Twilio Changelog | May. 06, 2026
New Public Beta: V3 Batch Transcription Configuration API
What is Batch Transcription Configuration?
The Batch Transcription Configuration API enables you to transcribe completed call recordings with configurable speech-to-text engines, models, and language settings. Create reusable transcription configurations, then submit any recording for transcription — results are delivered via webhook with sentence-level detail including speaker separation, timestamps, and confidence scores.
API Endpoints
New Configuration API
Create, manage, and reuse transcription configurations.
Method | Endpoint | Description |
POST | /v2/Configurations/Transcription | Create a transcription configuration |
GET | /v2/Configurations/Transcription | List all configurations |
GET | /v2/Configurations/Transcription/{id} | Get a specific configuration |
PUT | /v2/Configurations/Transcription/{id} | Update a configuration |
DELETE | /v2/Configurations/Transcription/{id} | Delete a configuration |
New Transcription API (V3)
Submit recordings for transcription and check status.
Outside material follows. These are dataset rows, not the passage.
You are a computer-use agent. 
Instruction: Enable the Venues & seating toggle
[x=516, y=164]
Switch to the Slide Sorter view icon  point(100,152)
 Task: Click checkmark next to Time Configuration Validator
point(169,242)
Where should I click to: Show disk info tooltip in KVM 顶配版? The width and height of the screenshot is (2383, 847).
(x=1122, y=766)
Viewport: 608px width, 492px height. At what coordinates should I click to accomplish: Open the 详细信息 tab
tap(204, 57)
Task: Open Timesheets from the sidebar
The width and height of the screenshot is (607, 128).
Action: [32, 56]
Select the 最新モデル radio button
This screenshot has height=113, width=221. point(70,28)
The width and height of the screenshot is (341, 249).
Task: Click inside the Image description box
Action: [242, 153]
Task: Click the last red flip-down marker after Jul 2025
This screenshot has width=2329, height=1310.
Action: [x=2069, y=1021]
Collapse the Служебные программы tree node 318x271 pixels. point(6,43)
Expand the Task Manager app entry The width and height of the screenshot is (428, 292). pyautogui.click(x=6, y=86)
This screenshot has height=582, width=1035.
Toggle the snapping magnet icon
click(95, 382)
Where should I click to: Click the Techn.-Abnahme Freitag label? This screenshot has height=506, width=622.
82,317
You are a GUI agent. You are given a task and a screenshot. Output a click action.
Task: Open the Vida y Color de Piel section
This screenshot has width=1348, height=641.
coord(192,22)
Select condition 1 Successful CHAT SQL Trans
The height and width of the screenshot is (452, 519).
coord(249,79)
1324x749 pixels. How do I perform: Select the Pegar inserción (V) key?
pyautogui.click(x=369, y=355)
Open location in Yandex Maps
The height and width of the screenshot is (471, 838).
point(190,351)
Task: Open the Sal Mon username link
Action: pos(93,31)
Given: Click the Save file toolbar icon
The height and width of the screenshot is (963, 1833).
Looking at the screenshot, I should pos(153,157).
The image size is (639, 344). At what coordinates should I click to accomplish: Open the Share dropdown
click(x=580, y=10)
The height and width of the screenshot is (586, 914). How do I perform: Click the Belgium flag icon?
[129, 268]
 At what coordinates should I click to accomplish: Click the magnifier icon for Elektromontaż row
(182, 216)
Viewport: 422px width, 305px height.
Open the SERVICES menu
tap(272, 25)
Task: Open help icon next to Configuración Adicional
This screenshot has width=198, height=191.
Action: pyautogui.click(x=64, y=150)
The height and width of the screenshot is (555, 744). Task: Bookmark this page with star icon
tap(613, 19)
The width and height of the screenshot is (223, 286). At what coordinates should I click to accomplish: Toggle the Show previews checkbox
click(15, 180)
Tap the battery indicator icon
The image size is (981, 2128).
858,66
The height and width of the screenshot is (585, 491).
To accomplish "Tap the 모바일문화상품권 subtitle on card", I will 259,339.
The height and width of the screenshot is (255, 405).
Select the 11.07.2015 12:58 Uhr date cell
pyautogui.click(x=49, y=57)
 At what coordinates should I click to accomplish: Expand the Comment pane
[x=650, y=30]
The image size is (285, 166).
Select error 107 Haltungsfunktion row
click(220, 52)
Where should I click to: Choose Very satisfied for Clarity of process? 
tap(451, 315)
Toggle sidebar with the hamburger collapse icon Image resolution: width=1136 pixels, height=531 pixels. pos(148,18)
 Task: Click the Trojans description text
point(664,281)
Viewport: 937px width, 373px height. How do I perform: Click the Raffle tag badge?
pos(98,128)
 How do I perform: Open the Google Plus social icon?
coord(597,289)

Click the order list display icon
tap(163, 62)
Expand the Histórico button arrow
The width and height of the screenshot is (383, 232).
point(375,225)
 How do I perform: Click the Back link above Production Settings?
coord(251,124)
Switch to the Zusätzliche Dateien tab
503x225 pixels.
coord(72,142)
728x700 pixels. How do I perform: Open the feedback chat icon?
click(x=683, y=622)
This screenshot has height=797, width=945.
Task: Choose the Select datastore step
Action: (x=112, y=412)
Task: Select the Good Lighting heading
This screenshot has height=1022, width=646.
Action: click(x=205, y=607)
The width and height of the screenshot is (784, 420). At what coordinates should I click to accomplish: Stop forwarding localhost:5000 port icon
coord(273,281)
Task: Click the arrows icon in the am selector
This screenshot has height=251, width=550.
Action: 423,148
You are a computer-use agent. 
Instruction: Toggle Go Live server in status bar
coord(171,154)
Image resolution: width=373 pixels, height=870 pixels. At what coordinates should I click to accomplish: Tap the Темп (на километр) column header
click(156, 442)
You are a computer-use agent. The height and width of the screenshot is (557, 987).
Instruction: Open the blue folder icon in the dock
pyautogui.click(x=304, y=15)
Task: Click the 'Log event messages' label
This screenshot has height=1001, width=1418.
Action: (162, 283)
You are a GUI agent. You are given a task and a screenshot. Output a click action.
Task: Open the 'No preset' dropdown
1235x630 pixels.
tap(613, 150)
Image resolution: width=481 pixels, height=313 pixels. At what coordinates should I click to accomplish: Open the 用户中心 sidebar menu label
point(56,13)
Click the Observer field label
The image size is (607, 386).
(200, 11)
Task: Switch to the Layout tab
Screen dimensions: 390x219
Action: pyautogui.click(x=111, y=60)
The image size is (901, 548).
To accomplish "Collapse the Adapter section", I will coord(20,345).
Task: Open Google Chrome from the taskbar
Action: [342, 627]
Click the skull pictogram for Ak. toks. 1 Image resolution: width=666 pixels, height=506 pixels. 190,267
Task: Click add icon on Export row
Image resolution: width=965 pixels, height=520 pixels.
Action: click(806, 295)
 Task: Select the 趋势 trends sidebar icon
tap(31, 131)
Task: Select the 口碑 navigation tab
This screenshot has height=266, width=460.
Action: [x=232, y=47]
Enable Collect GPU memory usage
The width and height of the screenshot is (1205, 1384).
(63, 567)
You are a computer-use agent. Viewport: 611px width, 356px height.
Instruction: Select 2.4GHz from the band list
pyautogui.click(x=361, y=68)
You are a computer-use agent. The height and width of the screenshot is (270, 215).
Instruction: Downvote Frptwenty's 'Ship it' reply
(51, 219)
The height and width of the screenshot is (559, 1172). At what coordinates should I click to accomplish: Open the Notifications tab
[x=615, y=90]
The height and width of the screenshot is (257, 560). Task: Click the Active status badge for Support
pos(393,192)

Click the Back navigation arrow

Method | Endpoint | Description |
POST | /v3/Transcriptions | Submit a recording for transcription (returns 202) |
GET | /v3/Transcriptions/{id} | Check transcription status |
GET | /v3/Transcriptions | List transcriptions - to be released, fast follow. |
DELETE | /v3/Transcriptions/{id} | Delete a transcription - to be released, fast follow. |
Configuration Object
Each configuration specifies how a recording should be transcribed:
transcriptionEngine — Speech-to-text provider (deepgram, google, or twilio_managed)
speechModel — Model variant (nova-3, nova-2, chirp_2, or twilio_managed)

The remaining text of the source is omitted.